Interview with Kelly Taylor Mitchell

Minnesota Center for Book Arts (MCBA) was pleased to welcome Kelly Taylor Mitchell to our Artist-in-Residence program in summer 2018.

For her residency, Kelly researched Minnesota’s “Pilgrims,” a group of formerly enslaved Civil War soldiers and their families who fled the south for Minnesota. Mitchell created a limited varied edition suite of three artist books as well as an in-response open edition of zines and poetry chapbooks which worked to historicize the present by sharing oral histories and decentering narratives of colonization. Mitchell’s project explored how the stories of the Minnesota “Pilgrims” contextualize place-making in Minnesota for new and diverse populations, and inform a collective history of community building, confronting obstacles, and reciprocity in the state.

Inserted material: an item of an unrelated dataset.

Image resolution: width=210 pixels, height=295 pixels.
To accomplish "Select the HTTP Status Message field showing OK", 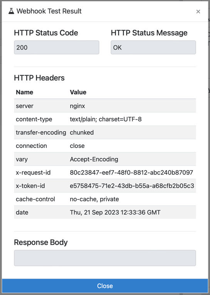I will tap(153, 47).
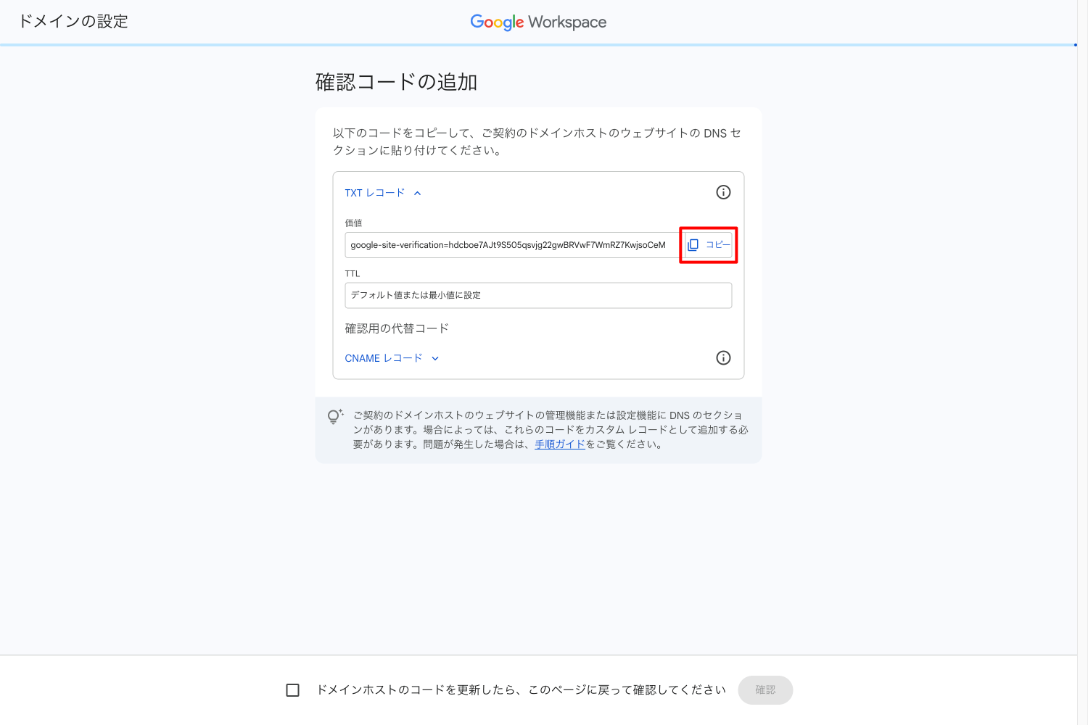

Kelly Taylor Mitchell is an installation, book, and print artist currently based in Rhode Island. Mitchell’s work recontextualizes oral histories in order to navigate the intertwined decolonial landscape of “Black” trauma and “Black” joy. Concepts of land tenure, territorial claims, community autonomy, inherited identity, and maronage act as an anchor in a cobbling of identity. Mitchell holds a BFA in printmaking from Tufts University, School of the Museum of Fine Arts, and in May will receive an MFA in printmaking from the Rhode Island School of Design.